How misguided is that?!

I’m not kidding. I’ve experienced first-hand, again and again and again, from schoolmates to family, friends, colleagues, even total strangers etc..

The people of my country are generally very liberal and relaxed about things many countries would go off the deep end about, that’s sorta the way we roll, but there’s a catch to this, of course. If you resist the rituals contained to this relaxed culture, you are already ostracized even if you try to moderately and politely participate. Even those who say it’s entirely okay not wanting to drink (the typical response, besides ‘Whaaat?!’. As if I needed their permission in the first place!), I see it in their eyes and behavior that they’re not used to people actually saying ‘no’ to alcohol. (You should see when you say no to cake or sweets … It’s like you’ve suddenly grown a second head or something). That I’m regarded as somewhat of a prude, that I’m not a risk-taker, that I do not allow myself to have fun or want to join the community.

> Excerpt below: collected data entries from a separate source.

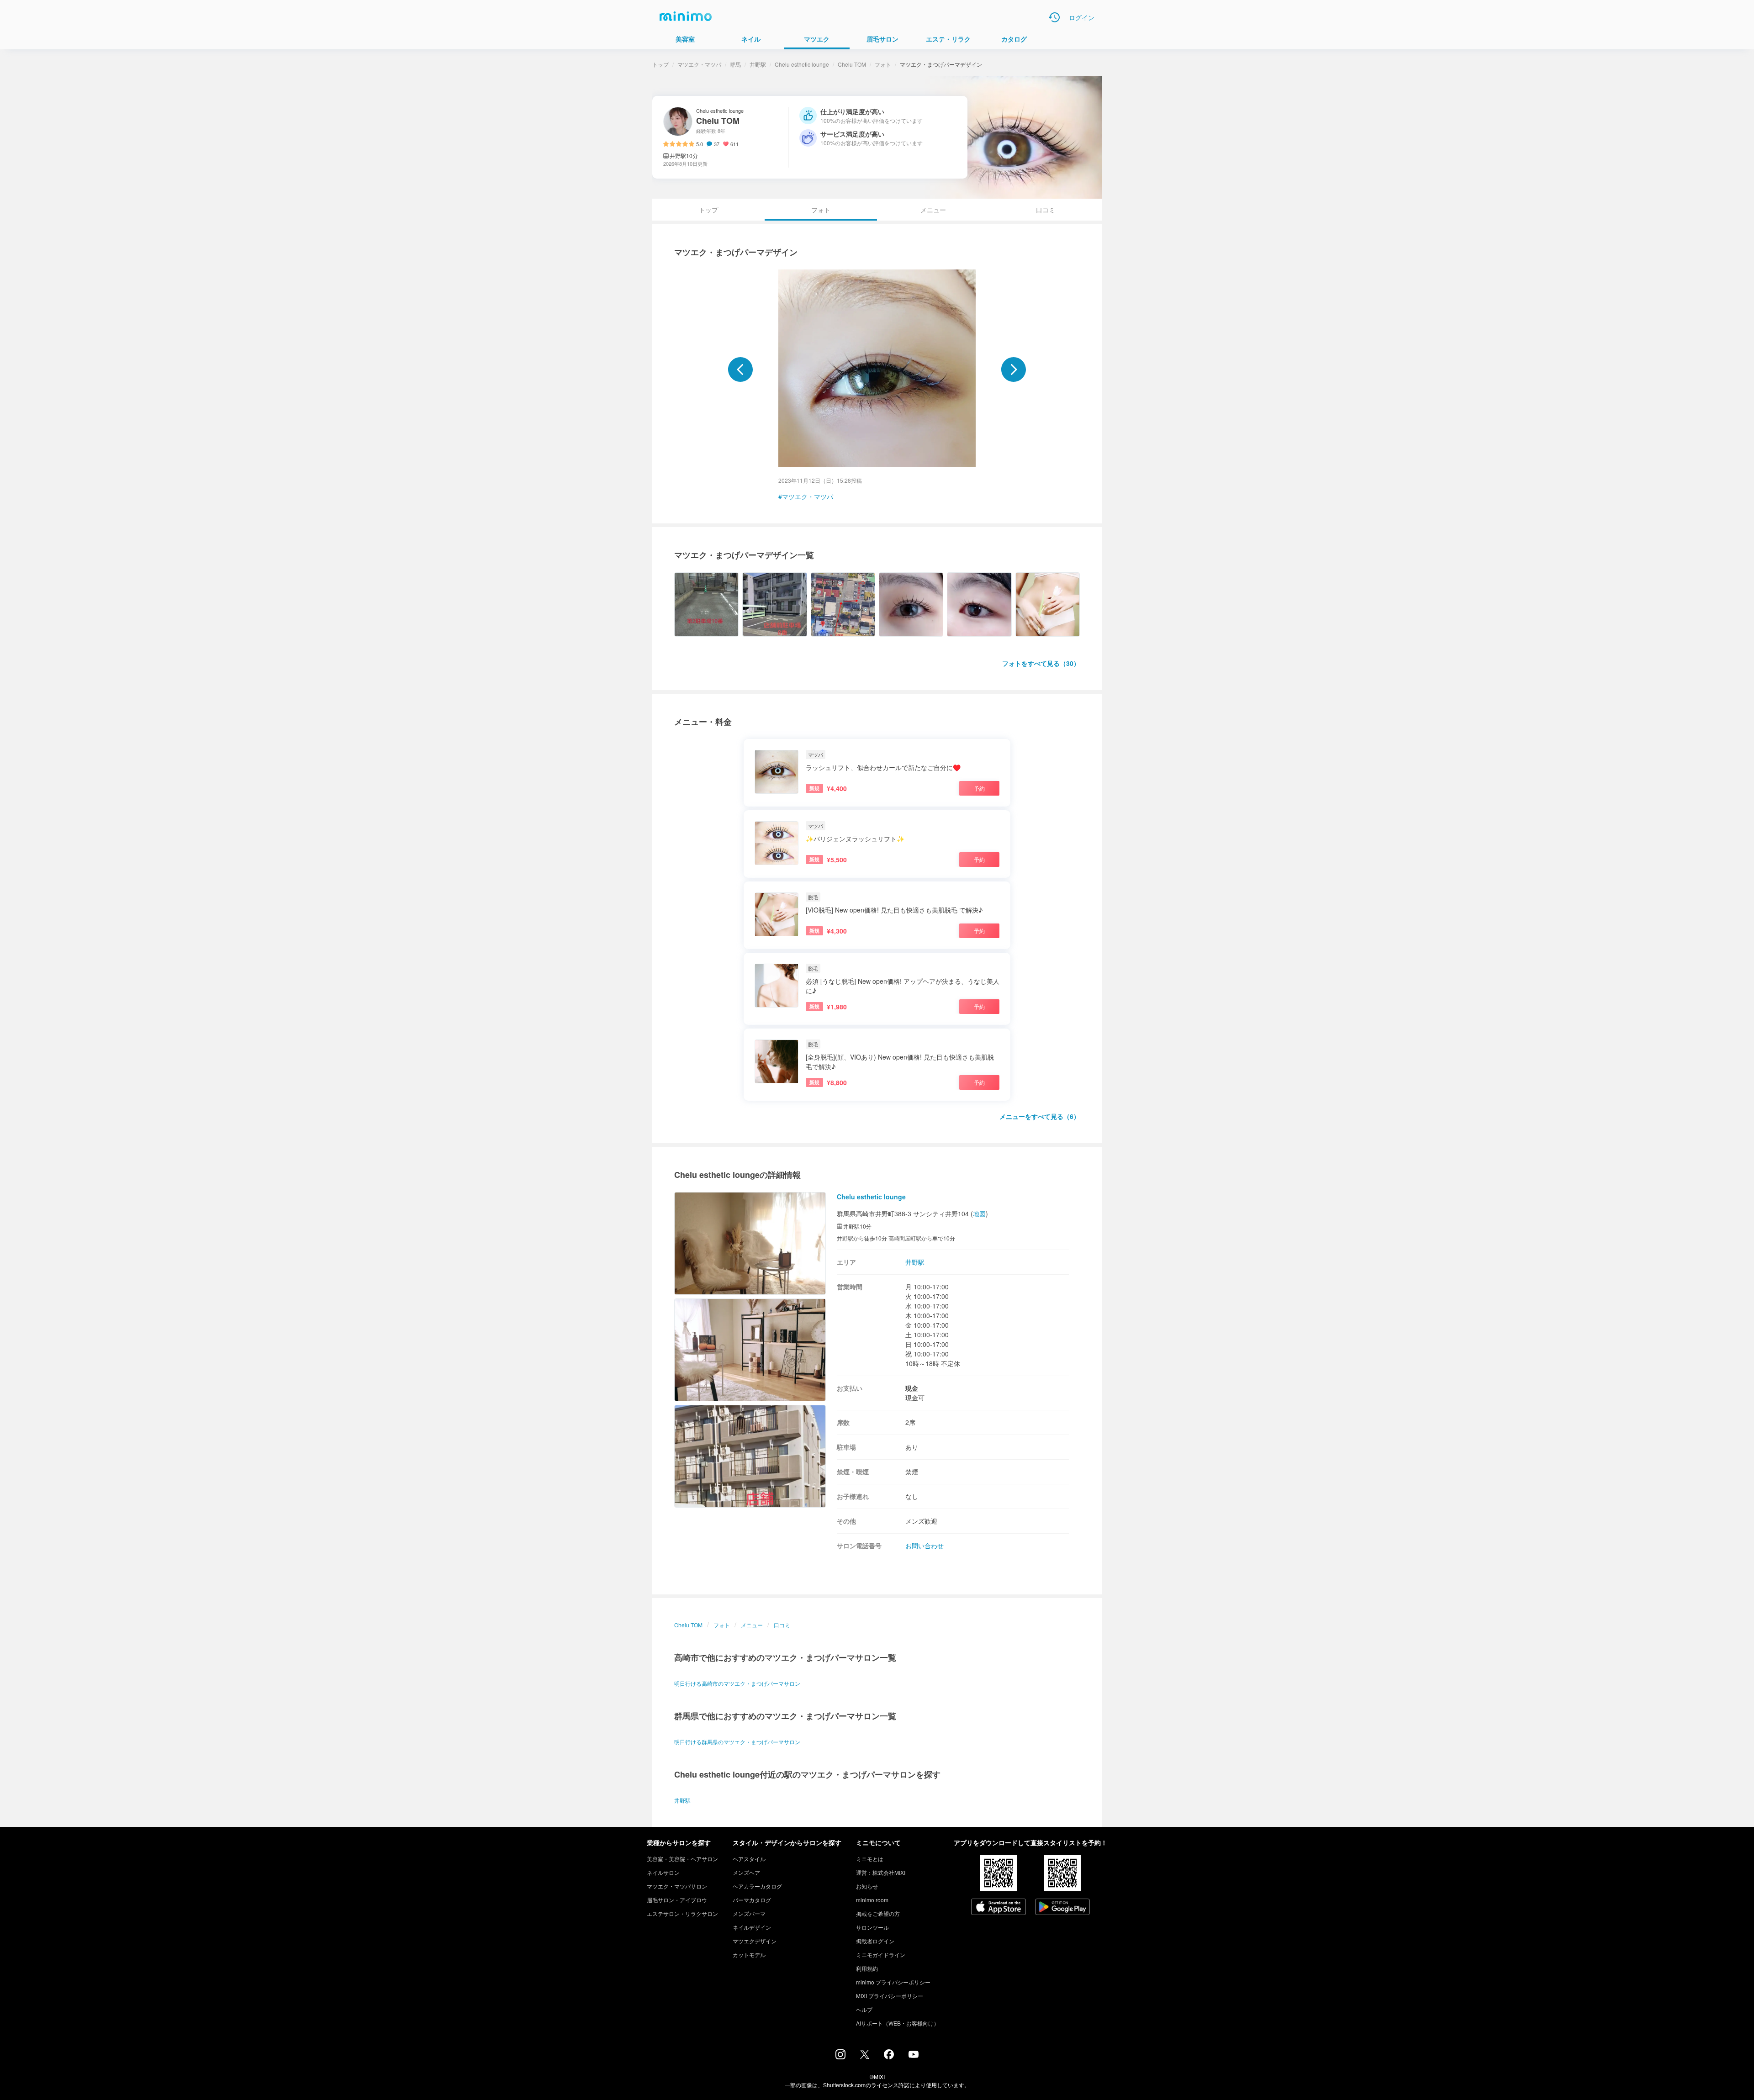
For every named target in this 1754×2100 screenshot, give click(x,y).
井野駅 (758, 64)
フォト (883, 64)
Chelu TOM (852, 64)
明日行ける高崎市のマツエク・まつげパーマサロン (737, 1683)
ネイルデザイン (752, 1927)
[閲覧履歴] (1054, 17)
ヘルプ (864, 2009)
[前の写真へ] (740, 369)
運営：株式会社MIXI (880, 1872)
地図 (979, 1213)
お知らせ (867, 1886)
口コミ (1045, 209)
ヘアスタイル (749, 1859)
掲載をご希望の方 (878, 1913)
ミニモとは (869, 1859)
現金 (911, 1388)
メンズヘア (746, 1872)
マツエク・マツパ (699, 64)
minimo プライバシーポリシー (893, 1982)
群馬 (735, 64)
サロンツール (872, 1927)
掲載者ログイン (875, 1941)
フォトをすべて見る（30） (1041, 663)
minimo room (872, 1900)
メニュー (933, 209)
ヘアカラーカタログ (757, 1886)
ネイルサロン (663, 1872)
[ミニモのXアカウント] (864, 2056)
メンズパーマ (749, 1913)
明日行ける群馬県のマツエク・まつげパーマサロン (737, 1742)
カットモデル (749, 1954)
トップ (660, 64)
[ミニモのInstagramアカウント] (840, 2056)
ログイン (1081, 17)
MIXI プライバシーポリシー (889, 1996)
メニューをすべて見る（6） (1039, 1116)
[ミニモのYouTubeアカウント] (914, 2055)
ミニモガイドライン (880, 1954)
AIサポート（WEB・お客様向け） (897, 2023)
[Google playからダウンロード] (1062, 1908)
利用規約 (867, 1968)
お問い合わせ (924, 1545)
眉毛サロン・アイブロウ (677, 1900)
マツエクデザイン (755, 1941)
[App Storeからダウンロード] (998, 1908)
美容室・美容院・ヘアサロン (682, 1859)
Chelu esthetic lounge (802, 64)
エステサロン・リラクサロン (682, 1913)
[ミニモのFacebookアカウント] (889, 2056)
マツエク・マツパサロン (677, 1886)
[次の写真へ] (1013, 369)
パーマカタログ (752, 1900)
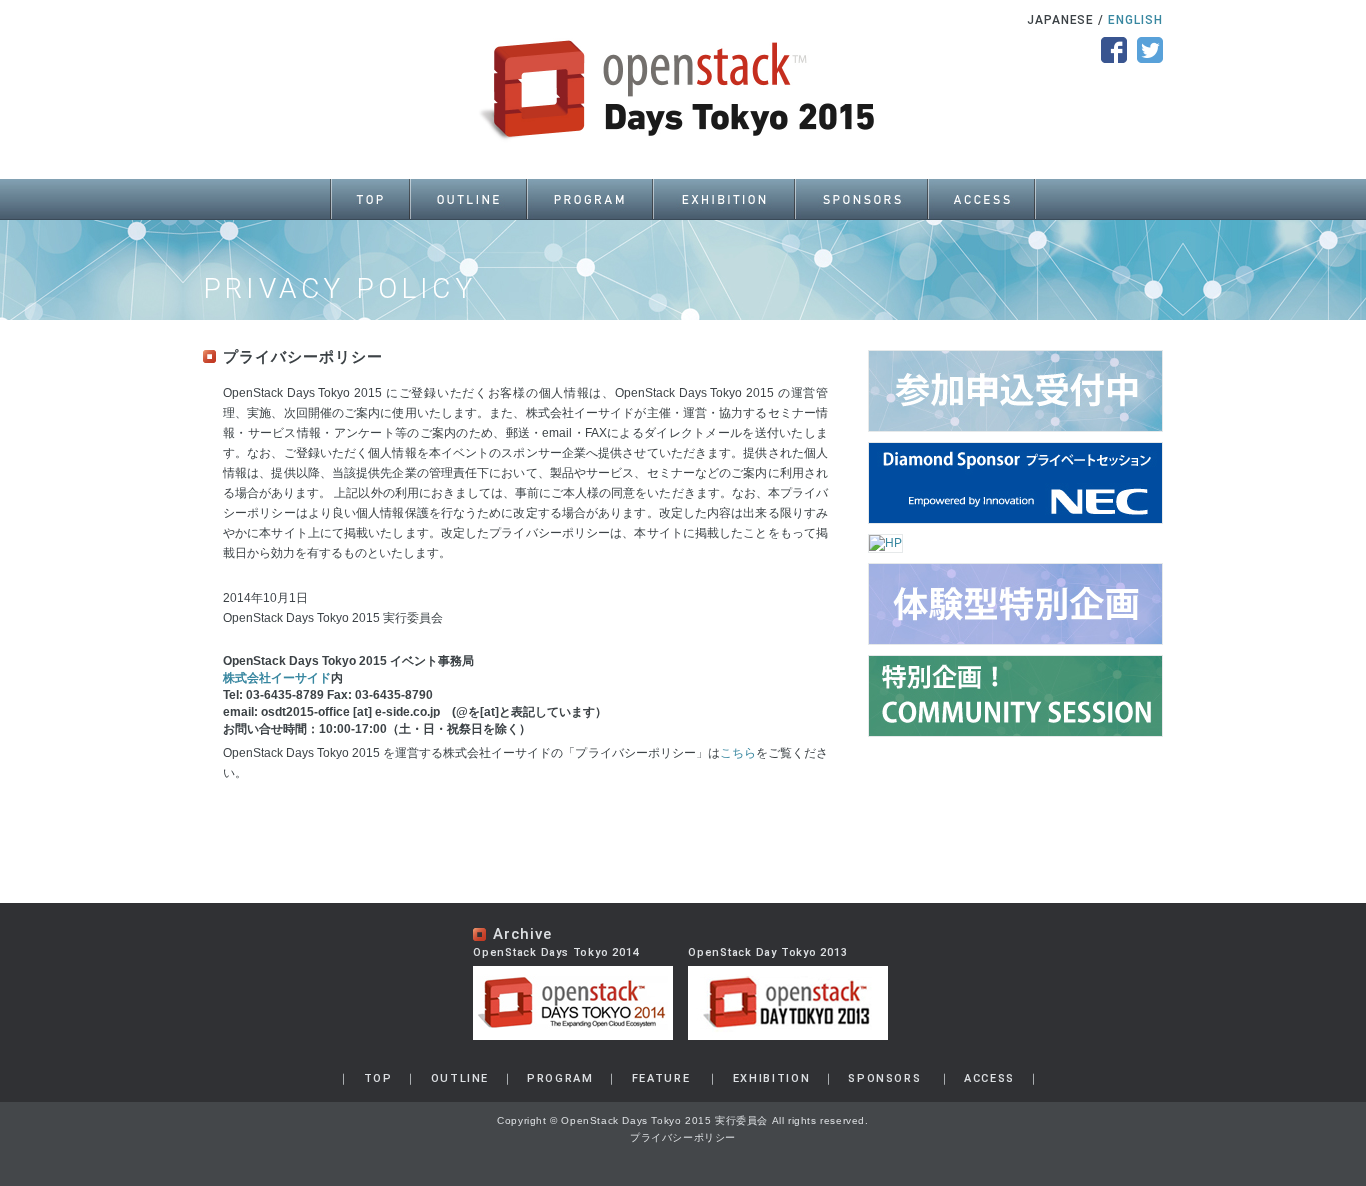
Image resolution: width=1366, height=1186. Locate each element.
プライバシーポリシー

Really? Because I said ‘no’ once or twice? Because I simply don’t fancy alcohol all that much I’m suddenly a anti-social prude who can’t have fun? Only those who don’t know you would say something as careless as that. And you suddenly realize just how important alcohol is to so many people when you meet this reaction again and again. Suddenly, the oh-so-celebrated liberal-mindedness becomes a bit hypocritical.

There’s a lot of (unspoken) peer pressure going on in every generation concerning this. It’s funny to see how other countries make it out as such a big deal when it happens, whereas in my country it’s totally taken for granted and laughed at when studies show just how much we drink. Parents often encourage their kids to drink because it’s already so heavily integrated in family and holiday gatherings in the first place. It’s sickening! And when it becomes a part of the sense of community, a cultural ritual, it is so much harder to let go off. If we had been talking about a religious ritual it would have seemed less significant and scandalous to refuse because our country is already so secularized. But this is a highly socially integrated ritual and not as easy and legitimate to excuse yourself from.